Ayman Mhanna, directeur exécutif de la Fondation Samir Kassir, répond aux questions de L'Orient Today sur la condamnation de la journaliste qui constitue un "précédent". 

« L'affaire Dima Sadek constitue un précédent dangereux »

La journaliste libanaise Dima Sadek. Photo Facebook/Dima Sadek

La justice libanaise a condamné lundi la journaliste Dima Sadek à un an de prison ferme, dans le cadre d'un procès intenté il y a trois ans par le chef du Courant patriotique libre (CPL), Gebran Bassil, selon des documents juridiques consultés par L'Orient Today. 
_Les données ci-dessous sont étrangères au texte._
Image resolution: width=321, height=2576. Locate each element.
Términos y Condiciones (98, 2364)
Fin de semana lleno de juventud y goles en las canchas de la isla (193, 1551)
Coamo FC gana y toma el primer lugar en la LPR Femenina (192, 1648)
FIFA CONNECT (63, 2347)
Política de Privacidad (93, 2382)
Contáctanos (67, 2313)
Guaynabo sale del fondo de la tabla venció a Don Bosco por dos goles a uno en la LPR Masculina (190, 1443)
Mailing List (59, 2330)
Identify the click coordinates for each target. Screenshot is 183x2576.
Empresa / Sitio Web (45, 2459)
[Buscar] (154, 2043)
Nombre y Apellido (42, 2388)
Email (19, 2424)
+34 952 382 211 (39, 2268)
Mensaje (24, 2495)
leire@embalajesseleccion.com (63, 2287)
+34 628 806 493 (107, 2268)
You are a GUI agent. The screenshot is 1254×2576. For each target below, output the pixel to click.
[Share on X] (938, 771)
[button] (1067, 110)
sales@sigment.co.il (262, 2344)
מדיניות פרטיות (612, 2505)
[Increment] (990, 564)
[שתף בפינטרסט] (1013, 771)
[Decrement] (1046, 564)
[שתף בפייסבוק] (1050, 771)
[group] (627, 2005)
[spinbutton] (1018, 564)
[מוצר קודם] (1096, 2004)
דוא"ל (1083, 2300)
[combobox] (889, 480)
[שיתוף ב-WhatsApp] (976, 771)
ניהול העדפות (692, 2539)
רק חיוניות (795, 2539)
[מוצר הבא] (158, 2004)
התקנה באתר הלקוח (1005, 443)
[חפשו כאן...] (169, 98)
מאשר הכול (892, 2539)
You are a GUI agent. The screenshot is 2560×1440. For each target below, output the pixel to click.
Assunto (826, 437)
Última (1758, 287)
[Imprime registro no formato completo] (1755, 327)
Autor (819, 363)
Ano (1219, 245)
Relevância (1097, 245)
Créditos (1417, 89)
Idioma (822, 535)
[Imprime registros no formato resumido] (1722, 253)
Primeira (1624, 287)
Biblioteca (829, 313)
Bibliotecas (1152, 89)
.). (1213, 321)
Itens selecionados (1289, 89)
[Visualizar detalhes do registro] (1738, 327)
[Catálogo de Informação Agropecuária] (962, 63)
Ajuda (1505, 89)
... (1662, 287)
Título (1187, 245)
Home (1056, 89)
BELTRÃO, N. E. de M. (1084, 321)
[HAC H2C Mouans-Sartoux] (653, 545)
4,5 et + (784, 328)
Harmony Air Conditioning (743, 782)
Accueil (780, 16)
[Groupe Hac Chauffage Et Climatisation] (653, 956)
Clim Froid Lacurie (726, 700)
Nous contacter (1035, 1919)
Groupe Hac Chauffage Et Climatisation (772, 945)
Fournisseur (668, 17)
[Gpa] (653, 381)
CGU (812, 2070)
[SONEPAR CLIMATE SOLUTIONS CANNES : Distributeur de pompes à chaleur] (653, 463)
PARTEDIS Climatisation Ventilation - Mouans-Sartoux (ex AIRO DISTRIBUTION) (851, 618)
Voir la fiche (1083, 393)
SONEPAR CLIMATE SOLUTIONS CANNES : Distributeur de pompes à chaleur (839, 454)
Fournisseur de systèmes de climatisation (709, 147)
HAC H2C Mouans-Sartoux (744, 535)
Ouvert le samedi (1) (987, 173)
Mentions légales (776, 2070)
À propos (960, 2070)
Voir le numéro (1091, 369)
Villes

Le chef du CPL avait accusé la journaliste de "diffamation, calomnie et incitation aux conflits sectaires".

Mme Sadek a communiqué les détails du verdict dans une vidéo publiée sur Twitter, dans laquelle elle explique qu'en plus de l''incarcération, elle doit verser 110 millions de livres libanaises au CPL.

En 2020, l'année où la plainte a été déposée, Dima Sadek et le blogueur Gino Raidy avaient annoncé avoir été convoqués par la police judiciaire pour être interrogés sur la base d'une plainte déposée le 14 février par le CPL.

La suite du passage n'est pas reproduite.